▸ Stated problem: Transcribe the part of the article on U.S. high-speed rail plans starting with "Such gleaming high-tech" and going on through "underneath the rails.".

>> start Selection

Biden must have been pleased when he unveiled the government's new high-speed rail plans at 30th Street Station in Philadelphia last month. The administration plans to spend $53 billion (€38 billion) on passenger trains and rail networks over the next six years. The lion's share of this has been earmarked for new high-speed connections. The aim is that 80 percent of Americans will have access to "bullet trains" by 2035.

Such gleaming high-tech marvels could race between San Francisco and Los Angeles at speeds of up to 350 kilometers per hour (220 miles per hour). The planners hope to cut the journey times between Washington and Boston to less than four hours. A T-shaped line in Texas would connect Dallas, Houston and San Antonio. The plan foresees raising hundreds of kilometers of this so-called "Texas T-Bone" off the ground so that longhorn cattle can pass underneath the rails.

"It's a smart investment in the quality of life for all Americans," says Rick Harnish of the Chicago-based Midwest High Speed Rail Association. Industry insiders like Ansgar Brockmeyer, of the passenger rail division of Germany's Siemens Mobility, are thrilled about this locomotive renaissance. "There's reason for optimism," he says.

>> end Selection
>> start Given information

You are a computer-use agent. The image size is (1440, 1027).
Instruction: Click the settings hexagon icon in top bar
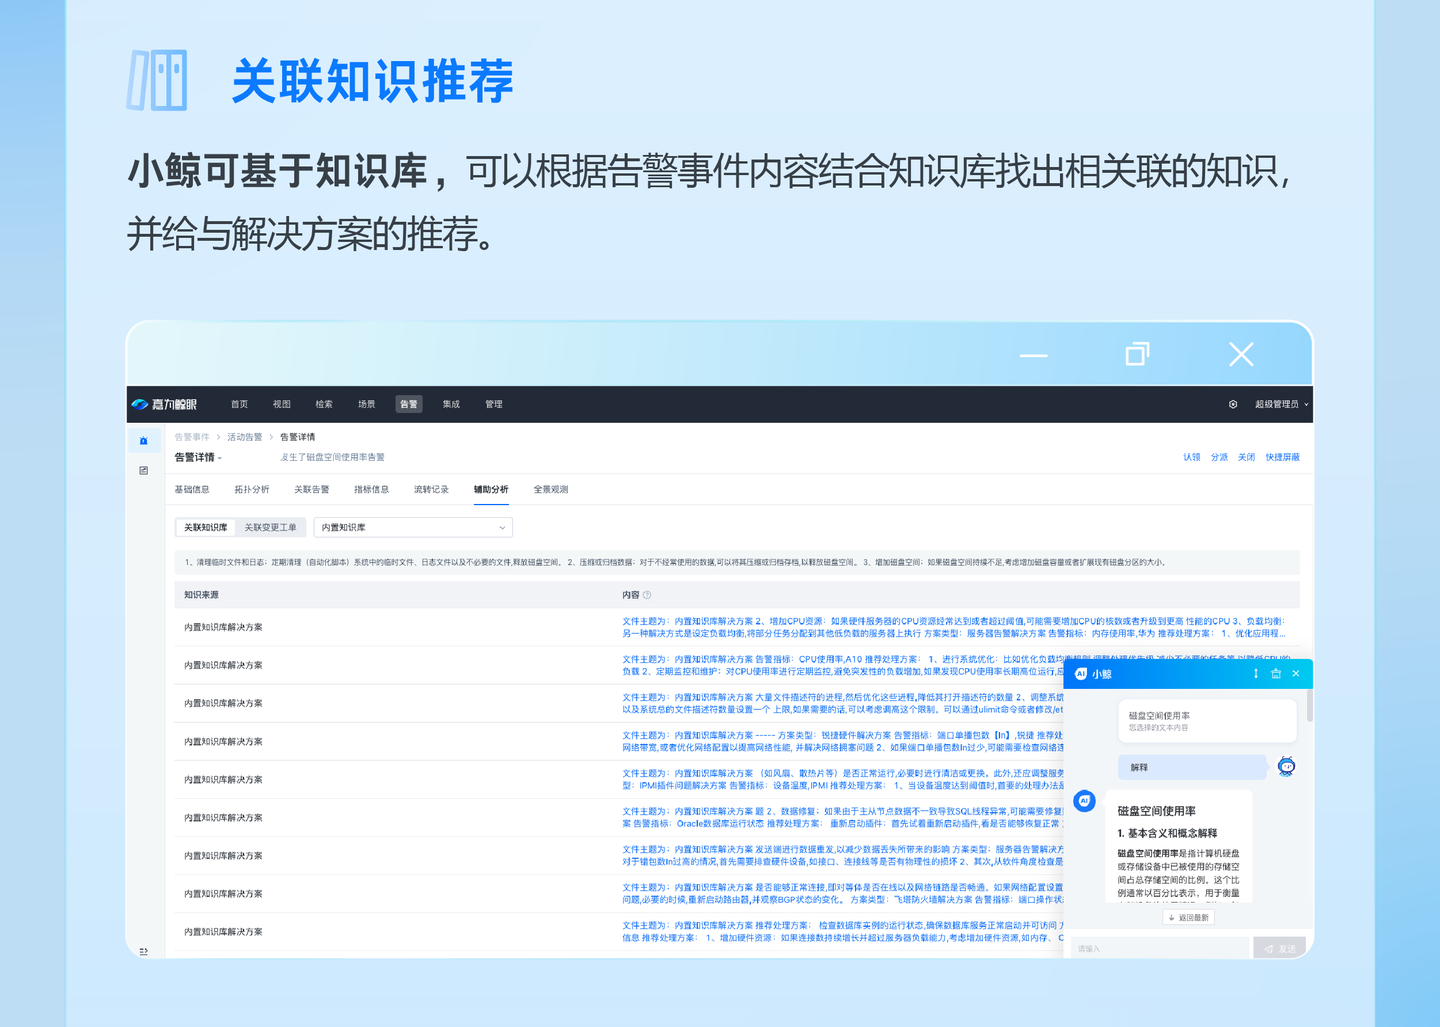click(x=1233, y=404)
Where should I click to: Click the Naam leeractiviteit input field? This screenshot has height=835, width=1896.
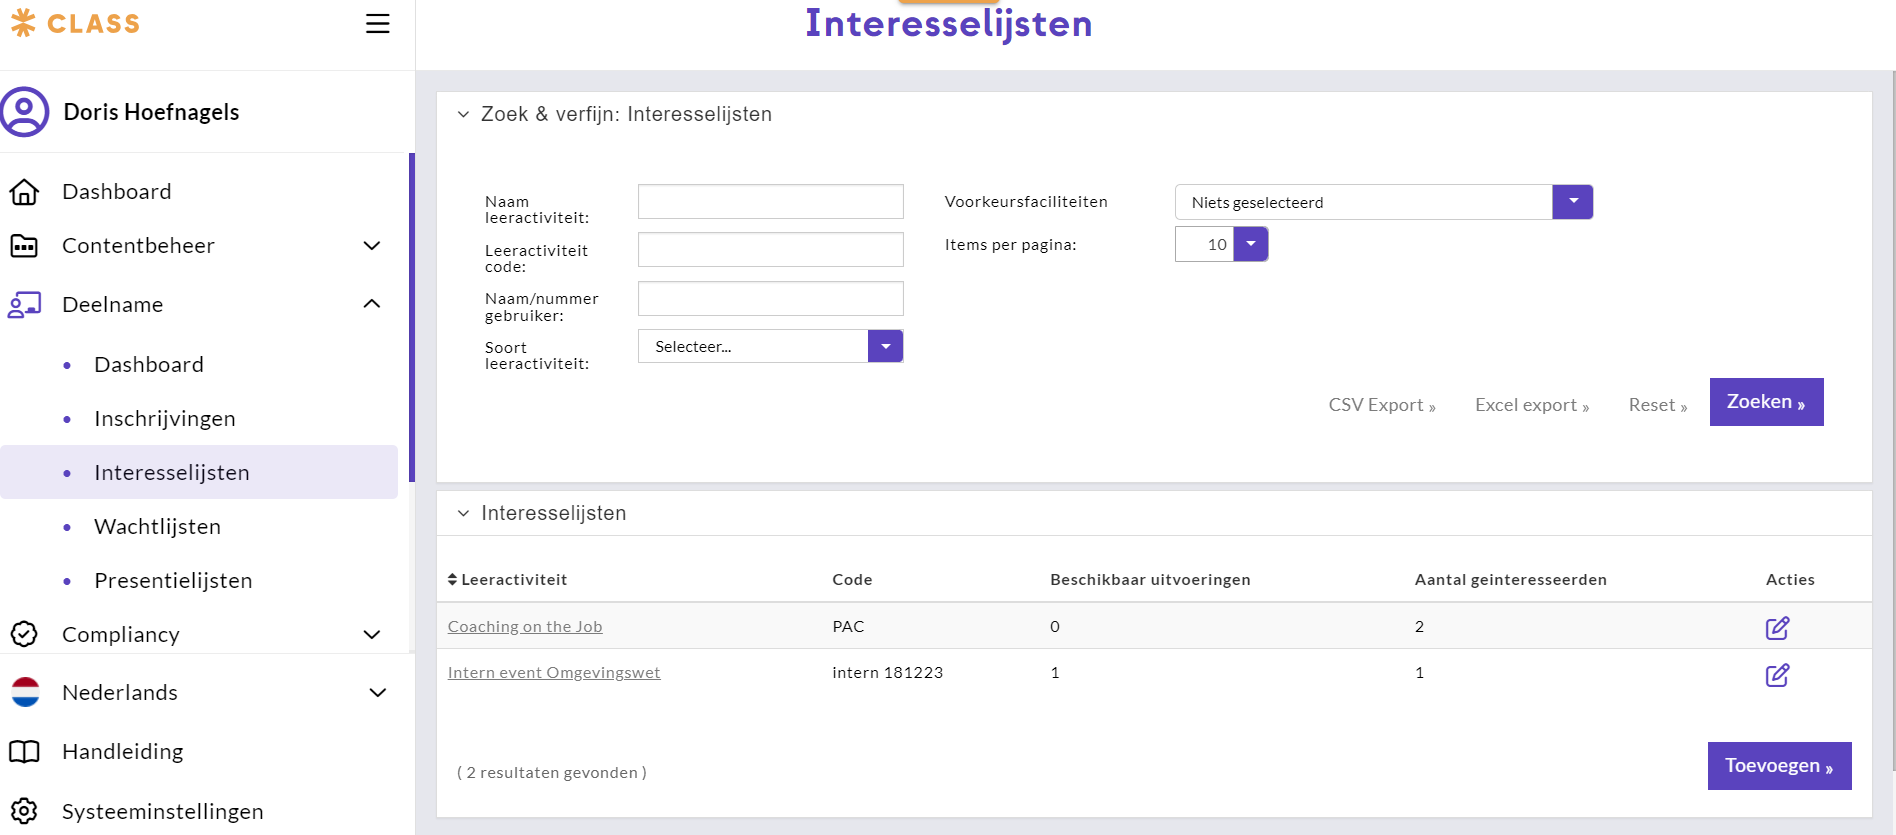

>> end Given information

▸ Result for this task:
Such gleaming high-tech marvels could race between San Francisco and Los Angeles at speeds of up to 350 kilometers per hour (220 miles per hour). The planners hope to cut the journey times between Washington and Boston to less than four hours. A T-shaped line in Texas would connect Dallas, Houston and San Antonio. The plan foresees raising hundreds of kilometers of this so-called "Texas T-Bone" off the ground so that longhorn cattle can pass underneath the rails.